◆ **Task brief**
Print every line of the listing below, starting with the line that holds "Click the message pane scroll up arrow" and going on through the line that holds "Task: Click the Disney+", both included, and print nothing else.

◆ **Entries provided**
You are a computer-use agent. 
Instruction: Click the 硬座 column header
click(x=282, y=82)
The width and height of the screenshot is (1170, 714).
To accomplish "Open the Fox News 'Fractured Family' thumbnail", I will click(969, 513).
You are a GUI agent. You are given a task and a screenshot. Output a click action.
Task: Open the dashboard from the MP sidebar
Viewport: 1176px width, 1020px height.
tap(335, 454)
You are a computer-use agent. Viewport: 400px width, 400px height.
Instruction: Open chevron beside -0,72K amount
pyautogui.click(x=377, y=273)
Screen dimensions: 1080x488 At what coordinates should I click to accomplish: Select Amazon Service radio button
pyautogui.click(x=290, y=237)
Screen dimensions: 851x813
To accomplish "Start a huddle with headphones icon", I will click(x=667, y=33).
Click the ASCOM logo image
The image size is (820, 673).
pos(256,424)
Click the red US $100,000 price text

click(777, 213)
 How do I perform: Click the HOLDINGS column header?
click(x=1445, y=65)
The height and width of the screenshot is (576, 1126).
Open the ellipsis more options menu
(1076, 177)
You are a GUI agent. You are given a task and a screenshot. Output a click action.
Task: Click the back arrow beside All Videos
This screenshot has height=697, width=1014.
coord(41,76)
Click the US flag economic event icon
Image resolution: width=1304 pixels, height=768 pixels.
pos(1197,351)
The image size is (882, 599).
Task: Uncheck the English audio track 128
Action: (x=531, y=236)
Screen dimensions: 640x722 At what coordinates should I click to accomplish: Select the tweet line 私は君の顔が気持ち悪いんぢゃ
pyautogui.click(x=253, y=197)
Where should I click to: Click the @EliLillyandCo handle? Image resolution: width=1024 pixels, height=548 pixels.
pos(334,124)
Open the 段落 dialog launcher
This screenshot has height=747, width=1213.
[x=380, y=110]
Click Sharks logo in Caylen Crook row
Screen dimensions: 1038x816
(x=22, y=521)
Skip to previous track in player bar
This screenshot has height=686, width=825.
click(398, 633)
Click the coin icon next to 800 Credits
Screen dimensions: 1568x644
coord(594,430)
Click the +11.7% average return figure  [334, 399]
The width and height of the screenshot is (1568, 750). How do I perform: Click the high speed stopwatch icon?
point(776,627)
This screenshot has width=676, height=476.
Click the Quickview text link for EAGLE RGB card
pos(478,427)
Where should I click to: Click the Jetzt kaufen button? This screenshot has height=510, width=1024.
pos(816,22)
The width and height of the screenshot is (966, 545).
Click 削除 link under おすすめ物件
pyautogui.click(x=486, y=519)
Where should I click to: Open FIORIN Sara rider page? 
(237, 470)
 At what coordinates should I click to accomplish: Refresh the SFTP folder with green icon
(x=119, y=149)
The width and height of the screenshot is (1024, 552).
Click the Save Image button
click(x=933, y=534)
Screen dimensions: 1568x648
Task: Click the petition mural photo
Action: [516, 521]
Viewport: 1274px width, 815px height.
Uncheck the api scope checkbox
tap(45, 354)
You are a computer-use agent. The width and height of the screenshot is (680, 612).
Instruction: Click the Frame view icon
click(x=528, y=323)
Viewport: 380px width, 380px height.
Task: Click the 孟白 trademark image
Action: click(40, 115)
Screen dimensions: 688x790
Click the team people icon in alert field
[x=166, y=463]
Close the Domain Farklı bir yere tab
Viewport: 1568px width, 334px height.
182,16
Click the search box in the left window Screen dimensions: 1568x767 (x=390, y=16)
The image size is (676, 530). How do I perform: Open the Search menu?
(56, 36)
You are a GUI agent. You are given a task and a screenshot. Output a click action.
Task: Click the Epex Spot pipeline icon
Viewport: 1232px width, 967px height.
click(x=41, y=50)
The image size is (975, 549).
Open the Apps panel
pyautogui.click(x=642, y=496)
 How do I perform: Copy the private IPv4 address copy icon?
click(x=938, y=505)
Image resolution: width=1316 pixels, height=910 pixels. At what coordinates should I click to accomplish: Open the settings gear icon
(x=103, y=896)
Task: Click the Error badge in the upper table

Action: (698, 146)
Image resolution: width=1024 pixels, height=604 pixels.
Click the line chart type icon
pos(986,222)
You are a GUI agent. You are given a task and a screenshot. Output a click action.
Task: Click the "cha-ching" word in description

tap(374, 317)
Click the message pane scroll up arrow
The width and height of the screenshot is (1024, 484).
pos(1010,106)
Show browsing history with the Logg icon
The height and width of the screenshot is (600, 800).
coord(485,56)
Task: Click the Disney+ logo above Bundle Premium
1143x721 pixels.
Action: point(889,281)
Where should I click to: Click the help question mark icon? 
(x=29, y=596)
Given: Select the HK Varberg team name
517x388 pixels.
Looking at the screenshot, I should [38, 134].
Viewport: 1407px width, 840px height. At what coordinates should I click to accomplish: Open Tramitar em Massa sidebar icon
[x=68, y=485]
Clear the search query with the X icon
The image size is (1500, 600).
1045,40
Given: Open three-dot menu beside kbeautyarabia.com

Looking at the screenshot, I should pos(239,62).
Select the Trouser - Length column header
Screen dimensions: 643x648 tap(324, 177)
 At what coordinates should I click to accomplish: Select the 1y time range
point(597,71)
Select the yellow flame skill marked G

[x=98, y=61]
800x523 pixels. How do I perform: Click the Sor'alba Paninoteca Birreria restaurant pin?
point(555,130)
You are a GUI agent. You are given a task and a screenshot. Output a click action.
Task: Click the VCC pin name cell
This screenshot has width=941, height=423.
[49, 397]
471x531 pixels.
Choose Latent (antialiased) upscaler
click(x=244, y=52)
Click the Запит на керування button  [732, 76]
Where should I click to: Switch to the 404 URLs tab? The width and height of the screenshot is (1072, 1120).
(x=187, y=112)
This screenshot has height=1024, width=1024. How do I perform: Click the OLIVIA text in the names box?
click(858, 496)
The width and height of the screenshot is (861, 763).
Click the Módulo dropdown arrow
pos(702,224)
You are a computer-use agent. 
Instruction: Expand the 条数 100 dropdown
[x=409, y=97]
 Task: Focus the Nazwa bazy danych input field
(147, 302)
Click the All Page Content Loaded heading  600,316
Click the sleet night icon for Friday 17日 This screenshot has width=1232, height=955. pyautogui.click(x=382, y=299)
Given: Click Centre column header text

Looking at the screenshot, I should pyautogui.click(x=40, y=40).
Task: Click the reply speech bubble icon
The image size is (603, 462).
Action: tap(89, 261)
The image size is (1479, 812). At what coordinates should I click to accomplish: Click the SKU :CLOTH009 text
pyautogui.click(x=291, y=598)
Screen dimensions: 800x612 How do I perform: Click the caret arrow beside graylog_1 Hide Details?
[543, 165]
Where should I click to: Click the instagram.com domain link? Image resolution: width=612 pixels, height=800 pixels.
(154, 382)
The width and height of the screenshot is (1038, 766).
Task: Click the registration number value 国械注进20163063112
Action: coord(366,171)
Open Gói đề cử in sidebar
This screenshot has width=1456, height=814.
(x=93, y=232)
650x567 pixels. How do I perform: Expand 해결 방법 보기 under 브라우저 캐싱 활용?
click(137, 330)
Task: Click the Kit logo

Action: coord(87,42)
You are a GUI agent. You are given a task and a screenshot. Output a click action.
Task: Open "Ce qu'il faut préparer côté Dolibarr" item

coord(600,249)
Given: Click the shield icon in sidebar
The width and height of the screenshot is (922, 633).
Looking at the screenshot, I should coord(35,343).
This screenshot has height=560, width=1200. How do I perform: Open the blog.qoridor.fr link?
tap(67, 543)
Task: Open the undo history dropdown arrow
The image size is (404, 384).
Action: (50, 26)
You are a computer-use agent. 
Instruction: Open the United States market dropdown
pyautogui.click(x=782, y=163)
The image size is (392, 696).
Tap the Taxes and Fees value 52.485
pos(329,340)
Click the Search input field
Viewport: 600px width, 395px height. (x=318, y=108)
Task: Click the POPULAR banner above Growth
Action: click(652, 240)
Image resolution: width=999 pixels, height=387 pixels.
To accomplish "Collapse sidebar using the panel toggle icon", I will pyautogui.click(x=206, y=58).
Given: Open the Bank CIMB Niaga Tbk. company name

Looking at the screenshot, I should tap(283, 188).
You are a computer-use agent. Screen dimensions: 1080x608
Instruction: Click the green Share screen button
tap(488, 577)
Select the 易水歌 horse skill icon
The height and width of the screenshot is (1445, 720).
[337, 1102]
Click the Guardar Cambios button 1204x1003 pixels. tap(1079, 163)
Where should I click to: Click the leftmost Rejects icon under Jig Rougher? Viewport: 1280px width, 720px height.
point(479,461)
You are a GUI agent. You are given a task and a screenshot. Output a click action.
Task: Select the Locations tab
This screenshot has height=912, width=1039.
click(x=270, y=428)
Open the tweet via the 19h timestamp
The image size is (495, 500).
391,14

◆ **Finished task**
Click the message pane scroll up arrow
The width and height of the screenshot is (1024, 484).
pos(1010,106)
Show browsing history with the Logg icon
The height and width of the screenshot is (600, 800).
coord(485,56)
Task: Click the Disney+ logo above Bundle Premium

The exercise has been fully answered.